I want to predict yield(y), I have independent variables are rain(x1) and Soil(x2)
yield(y) : 25000, 26000, 27000, 28000, 29000
Rain_mm (x1) : 1000, 875, 852, 1005, 1250
Soil ( x2) : 0, 0, 1, 1, 2,
Next, I was normalize this data to scale in same range using this code :
from sklearn.preprocessing import Normalizer
import pandas
import numpy
url = "data.csv"
dataframe = pandas.read_csv(url)
array = dataframe.values
# separate array into input and output components
X = array[:,0:3]
scaler = Normalizer().fit(X)
normalizedX = scaler.transform(X)
next, I have use regression formula ,using this normalizedX values ,
suppose now we have bo , b1 and b2 value . I want to predict yield using regression model.
yield = b0 + b1 * rain + b2 * soil
for example : bo = 1.25 , b1 =0.45 , b2 =-0.36
Now, I am confusing when I use this regression equation for predict yield(y), I get all value in the scale range data, (in normalize data), I want to convert this numbers in original yield.
for example : if I have plug value rain 1000, and soil 0 , then yield will be comes 25000 or any predicted number but not in 0 to 1 range.
Any one help me how to get that? or I am doing wrong something? any hints?
I'll begin by stating that normalization (scaling/shifting) of the data used in training a regression model isn't strictly necessary, and won't typically affect the accuracy of prediction for new input values. I say typically because in cases where the inputs or the predicted values approach the upper/lower limits of digital representation you may experience truncation errors or data type overflow, though with a dynamically typed language such as python, these worries should be mostly hidden from the user.

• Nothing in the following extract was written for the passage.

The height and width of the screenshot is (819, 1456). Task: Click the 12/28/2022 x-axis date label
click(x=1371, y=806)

I would encourage you to perform the regression fitting on the unnormalized training data. If you insist on performing the normalization pre-processing then you can use a sklearn.preprocessing class that implements the inverse_transform() function (like the StandardNormalizer class). You can then fit the class to the training data and later apply the inverse_transform() function to the predicted output value(s).

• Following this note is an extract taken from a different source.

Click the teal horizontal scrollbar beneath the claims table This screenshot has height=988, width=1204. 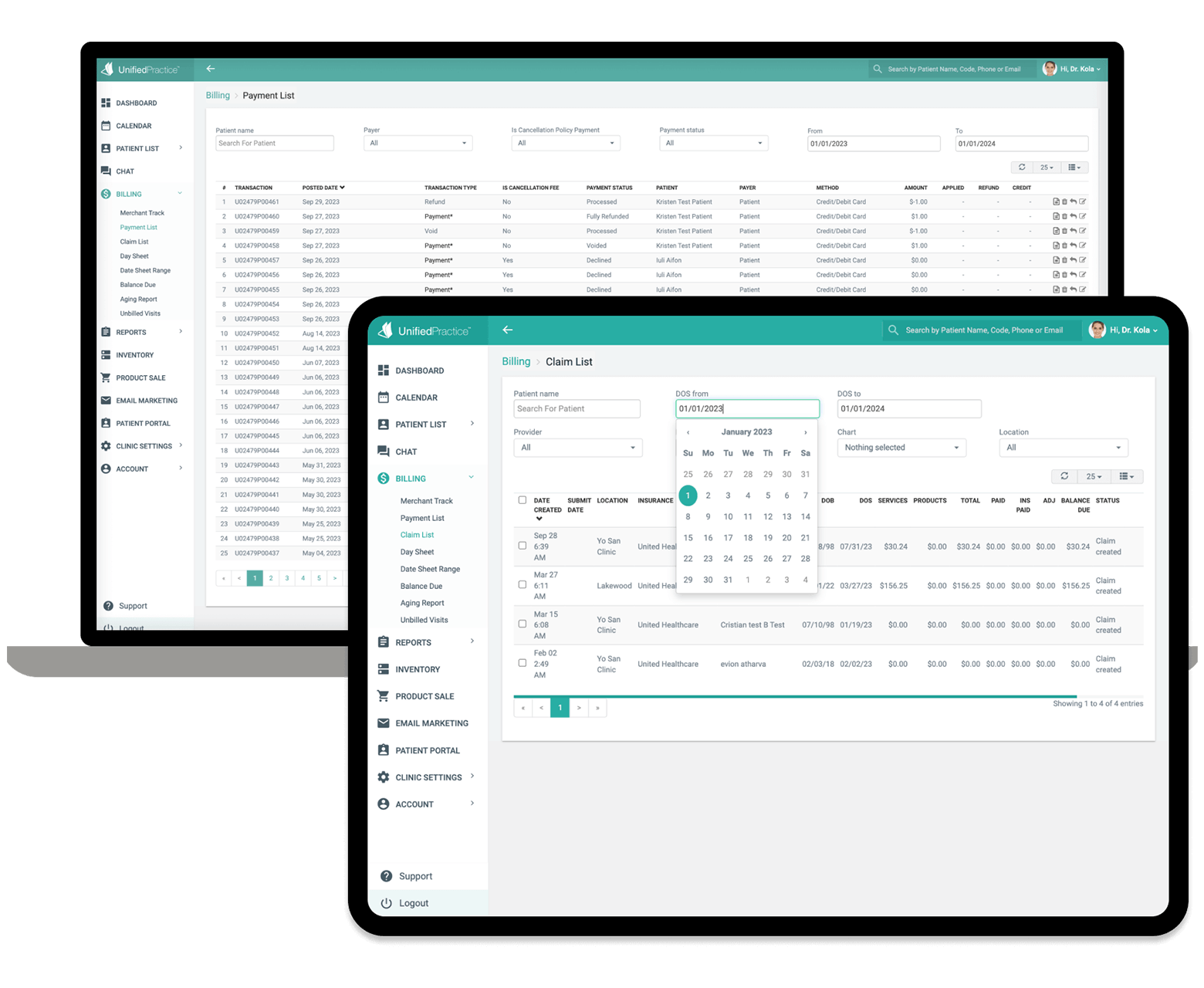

The class you are using: "Normalizer" is performing L2-norm normalization on a per-sample basis by default, which is not recommended for the regression problem because the adapted weights in your model will be seeing different scales for a particular feature across the training sample. I don't expect your regression model to accurately predict the outcome of a new input vector when the "Normalizer" pre-processing class is employed.